04/23/2005 12:00AM

This year, track is lap of luxury


MIAMI - A $2 reserved seat on the fourth floor of the grandstand here will seem like a luxury box at nearby Dolphins Stadium when racing returns to Calder Race Course on Monday for the first of two consecutive meetings that run through Jan. 2, 2006.

After spending almost four months watching races from under tents or outdoor verandas at Gulfstream Park, south Florida horseplayers will have a real grandstand to call home again. What they can expect at Calder in the long term, however, is less clear following a ballot during the offseason in which slot machines were voted down at the Dade County track for at least two more years.

"Naturally, losing the vote to get slots here was a disappointment," said Ken Dunn, Calder's president and general manager, "but regardless of what happened it wasn't going to have an effect on the 2005 meet, and it might not even affect the 2006 season, either, as long as it could take to get enabling legislation in this state. The horsemen here know we have not stopped working on getting slots, and we'll be able to go back to Dade again in 2007."

Dunn's strategy for a successful 2005 season at Calder is to get out of the gate fast, which is why racing secretary Bob Umphrey has scheduled four stakes on April 30, the opening Saturday of the meet.

"We've made a couple of changes in our stakes program and marketing approach, which I think will help lead to a successful meeting," said Dunn. "I also think following this particular Gulfstream meeting may bode well for us, too.
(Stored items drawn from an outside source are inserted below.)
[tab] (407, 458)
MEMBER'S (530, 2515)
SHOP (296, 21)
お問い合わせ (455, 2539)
I thought they did a great job over there under the circumstances, but there may be quite a few people who didn't attend the races as much as usual this winter due to the inconveniences who'll be anxious to get back to the track again."
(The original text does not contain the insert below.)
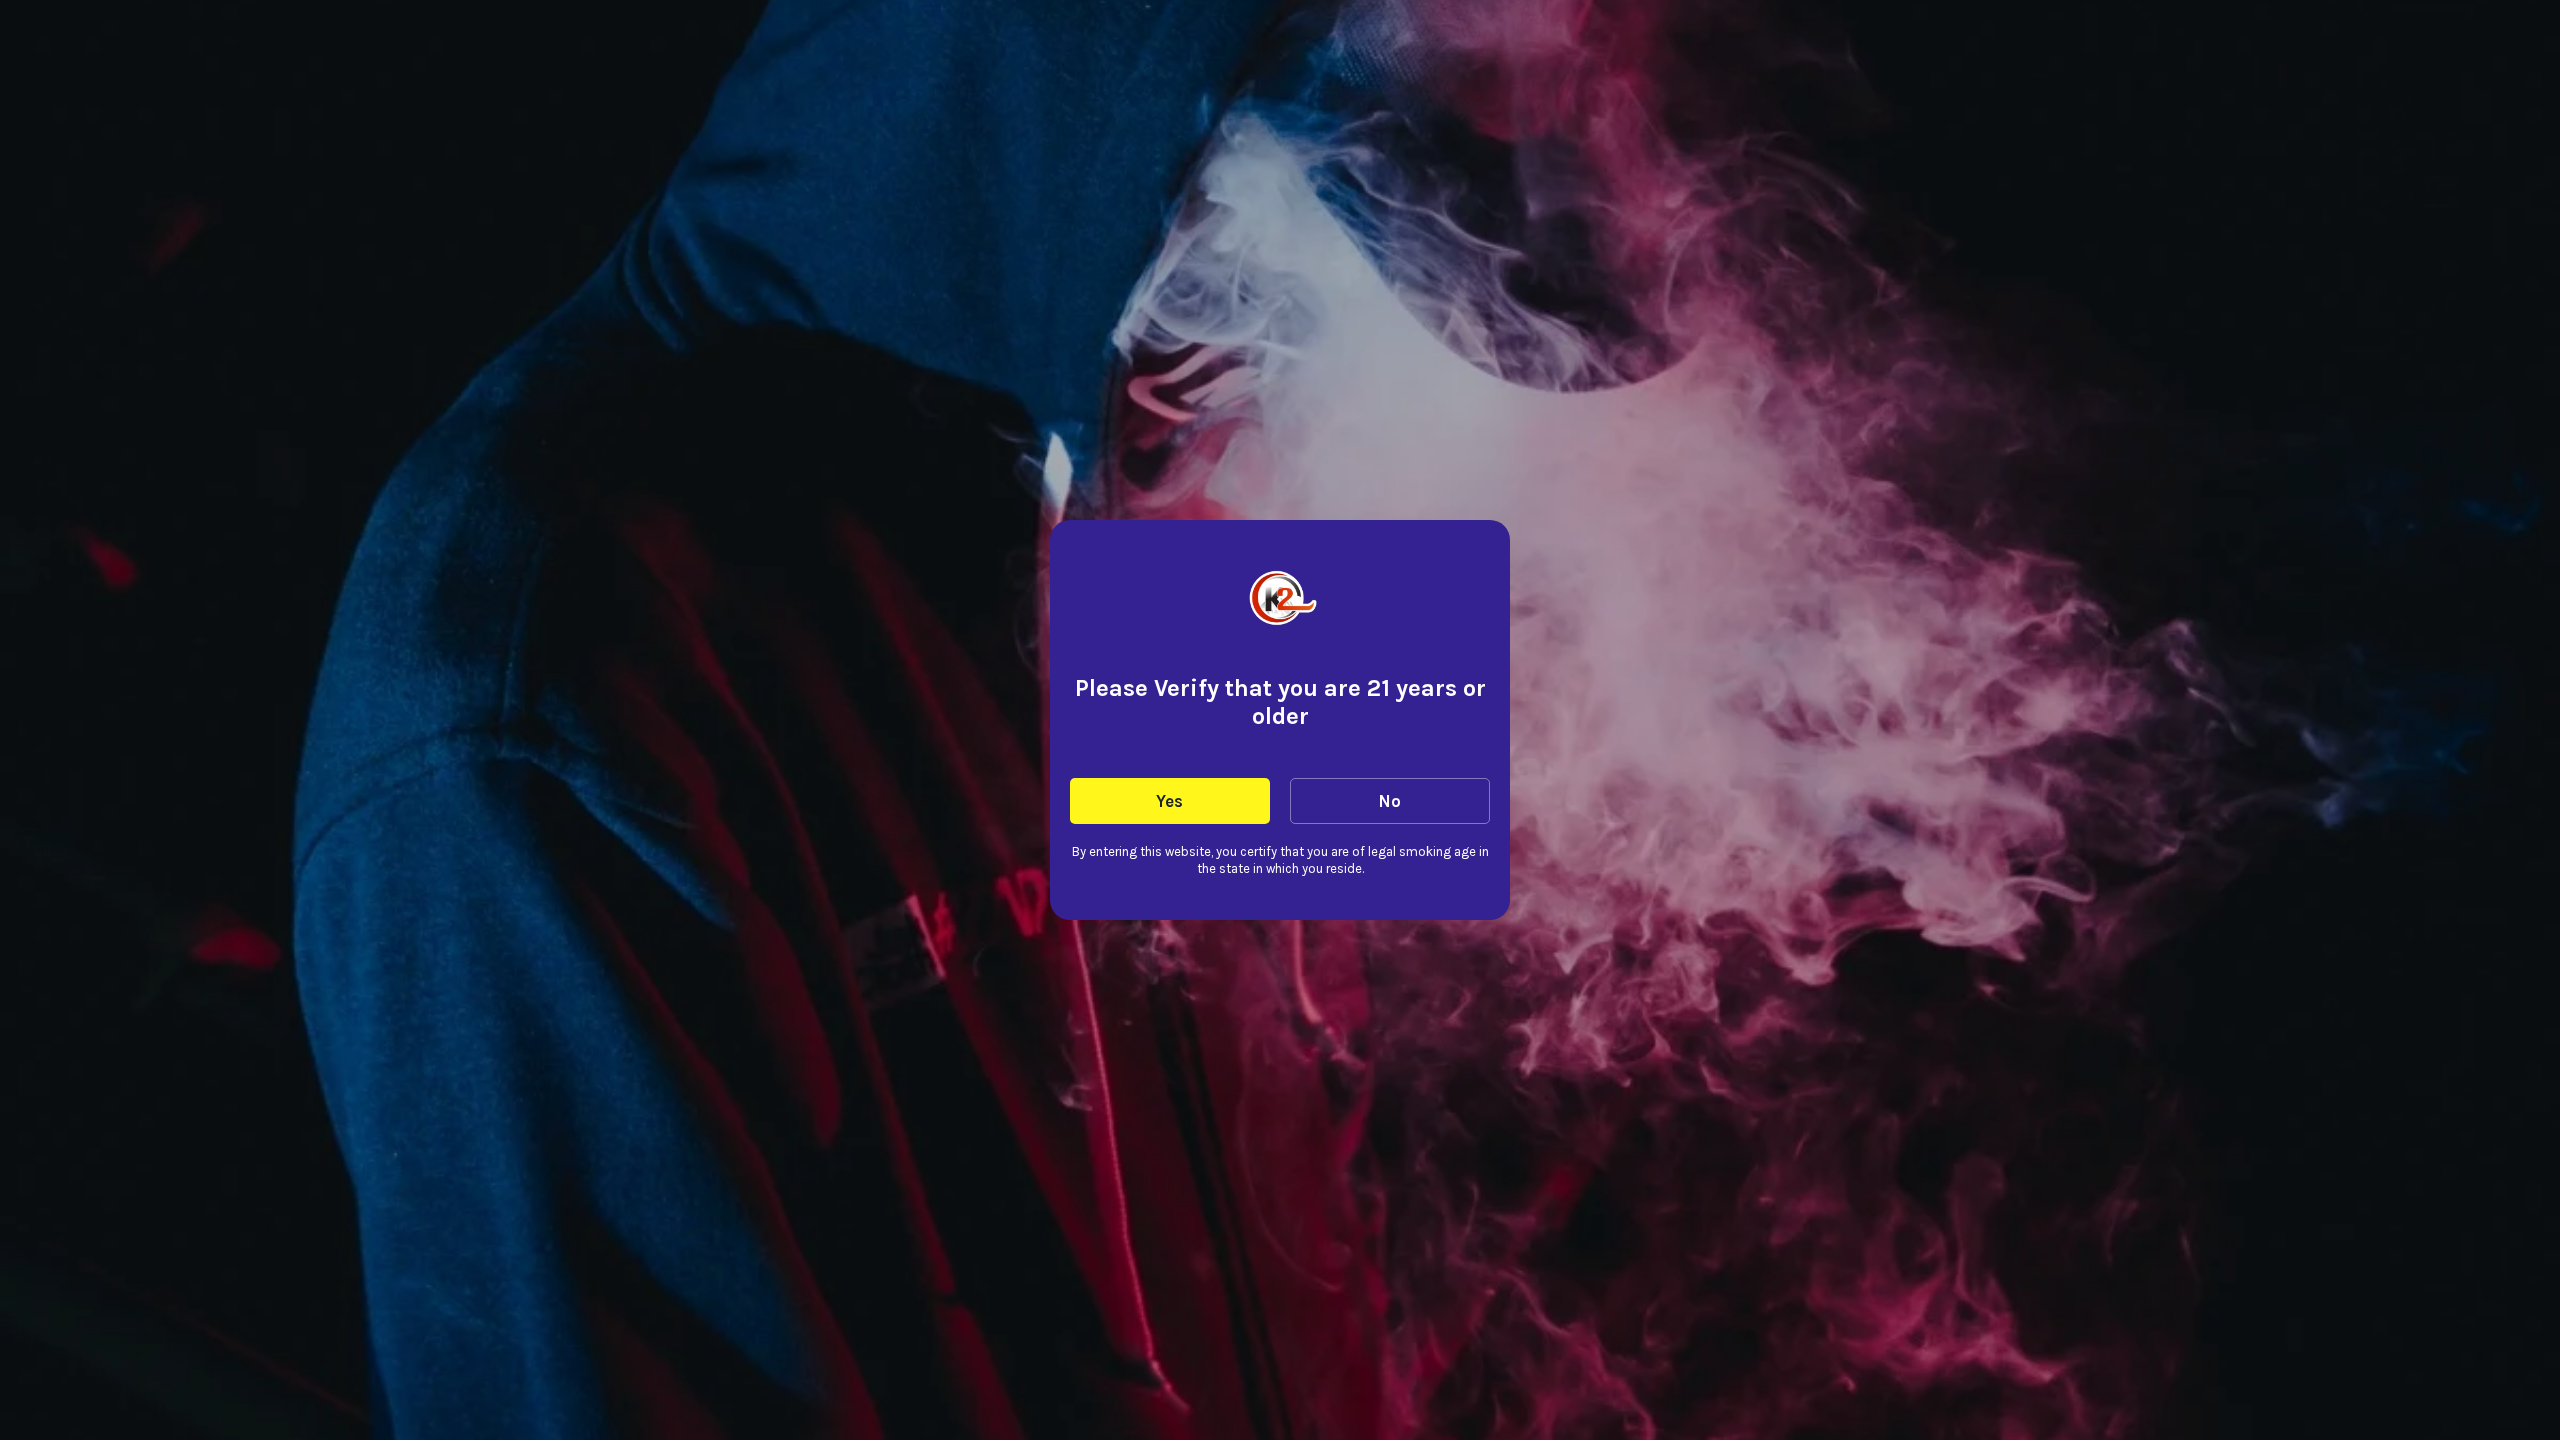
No (1389, 801)
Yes (1169, 801)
Dunn hopes a big opening weekend, followed by the Triple Crown season, will get things rolling.

"After our first big stakes Saturday, we come back the following week with the Oaks and Kentucky Derby, which always draws big crowds," he said. "Then there's the Preakness, Belmont, and before you know it we've got our Summit of Speed, which has turned into one of the biggest days of the year. By mid-July there's a good chance we can be way ahead of where we were businesswise a year ago, and that would build good momentum for the entire meet."
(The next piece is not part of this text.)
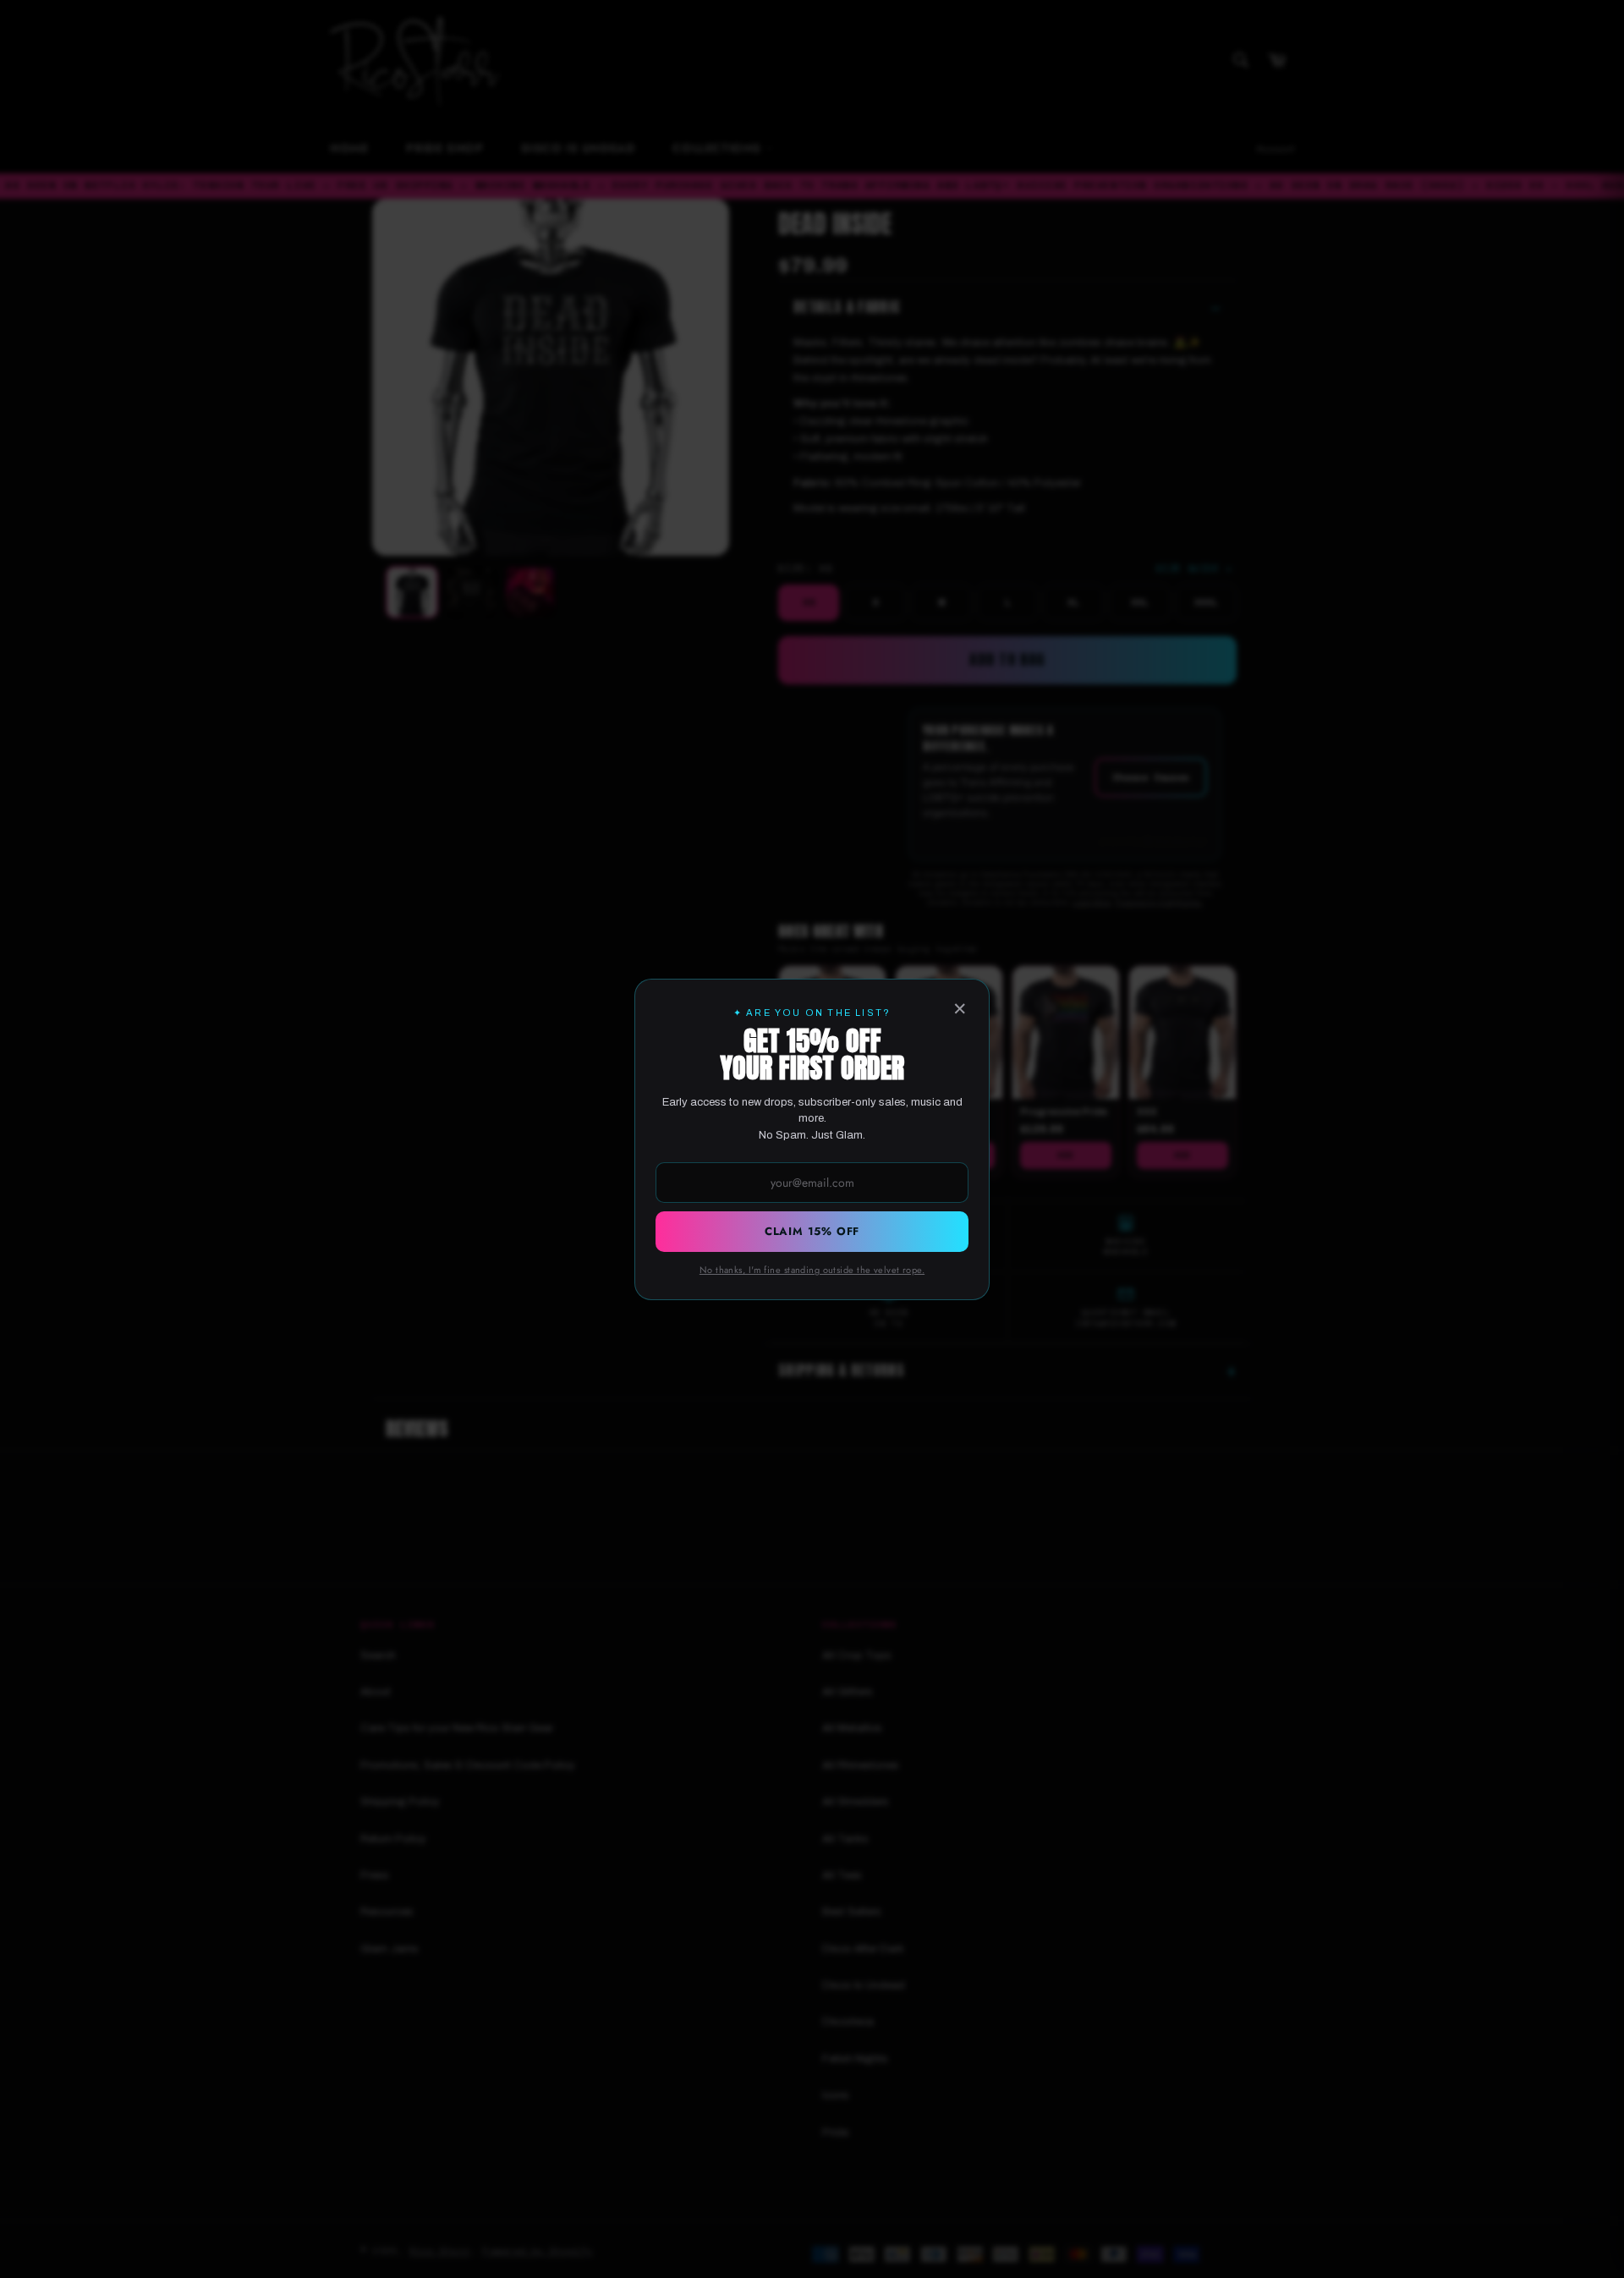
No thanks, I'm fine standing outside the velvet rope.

An increase in business could help fuel a much-needed boost in purses, which will start at the same level they ended last year, $213,000 per day, according to Dunn.

Multiple stakes days have become a mainstay at Calder, with the Summit of Speed on July 9 and the track's signature event, the Festival of the Sun, on Oct. 15. Those two programs are again the highlights of the 122-day Calder session that runs through Oct. 16.

The $1.7 million Summit of Speed has grown into one of the classiest racing days on the national calendar and features the Grade 2 Smile Sprint and Princess Rooney handicaps, each worth $500,000, along with the Grade 2 Carry Back and Grade 3 Azalea Breeders' Cup stakes, which carry purses of $300,000 apiece. Among the horses already being mentioned as possible for the Summit of Speed is the undefeated 3-year-old sensation Lost in the Fog.

Monday's opening-day feature is the $40,000 Snurb Stakes at six furlongs for 3-year-old fillies. The race will mark the return of Aclassysassylassy, who last year became only the second filly to sweep all three legs of the Florida Stallion Stakes. Aclassysassylassy has not started since finishing second while making her turf debut in the Georgia Debutante on Dec. 12.

Aclassysassylassy figures to be a strong favorite over a field that includes Flying Circle, Running Bobcats, Babaganush, Sherrie Belle, and Midtown Miss.